A managed cloud service eliminates the tedious task of managing infrastructure and offers several key benefits, including scalability, cost savings, and security. These benefits make it compelling for mission-critical applications to move to the cloud. High availability is especially important for these applications because any downtime can cause loss of revenue, impact team productivity, and reduce customer satisfaction. Recently, Amazon ElastiCache for Redis and Amazon MemoryDB for Redis rolled out an improved availability Service Level Agreement (SLA) of 99.99% for Multi-Availability Zone (Multi-AZ) configurations.
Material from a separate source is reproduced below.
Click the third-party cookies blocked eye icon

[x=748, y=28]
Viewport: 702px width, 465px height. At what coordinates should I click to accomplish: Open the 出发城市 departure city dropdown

Previously, Amazon ElastiCache for Redis and MemoryDB offered a 99.9% SLA for Multi-AZ configurations. These services are designed to provide a higher level of availability compared to the public SLA. In the past year, AWS has developed more innovations in its high-availability technologies for ElastiCache and MemoryDB, including advanced monitoring, reduced failover times during primary node impairment, and expedited recovery processes. With these advancements, we have introduced a 99.99% SLA for Amazon ElastiCache for Redis and MemoryDB Multi-AZ configurations. The availability tiers offered by these services are outlined in the following table. To learn more, refer to the ElastiCache SLA and MemoryDB SLA.
Configuration Type
Availability SLA
Max Downtime/Month
Single-AZ
99.50%
3h 37m 21s
Previous Generation
Multi-AZ
99.9%
43m 28s
Multi-AZ
99.99%
4m 21s
Every minute of unavailability translates directly to applications being unable to serve incoming requests, so maximizing availability becomes a requirement for a high-quality user experience. Workloads that require real-time data access or processing, involve large volumes of data, or have strict uptime requirements, benefit from highly available in-memory databases. The following is what ElastiCache customer Okta, a leading identity and access management company based in San Francisco, mentioned regarding increased availability to 99.99%:
“More than 17,000 organizations trust Okta to help them protect the identities of their customers and workforces. Providing a mission-critical service for our customers requires building stability and resiliency into every level of our stack. AWS services like ElastiCache that natively offer a 99.99% availability SLA help us to simplify complexity and deliver on the promises we make to our customers.” – Cassio Sampaio, Senior Vice President of Product at Okta.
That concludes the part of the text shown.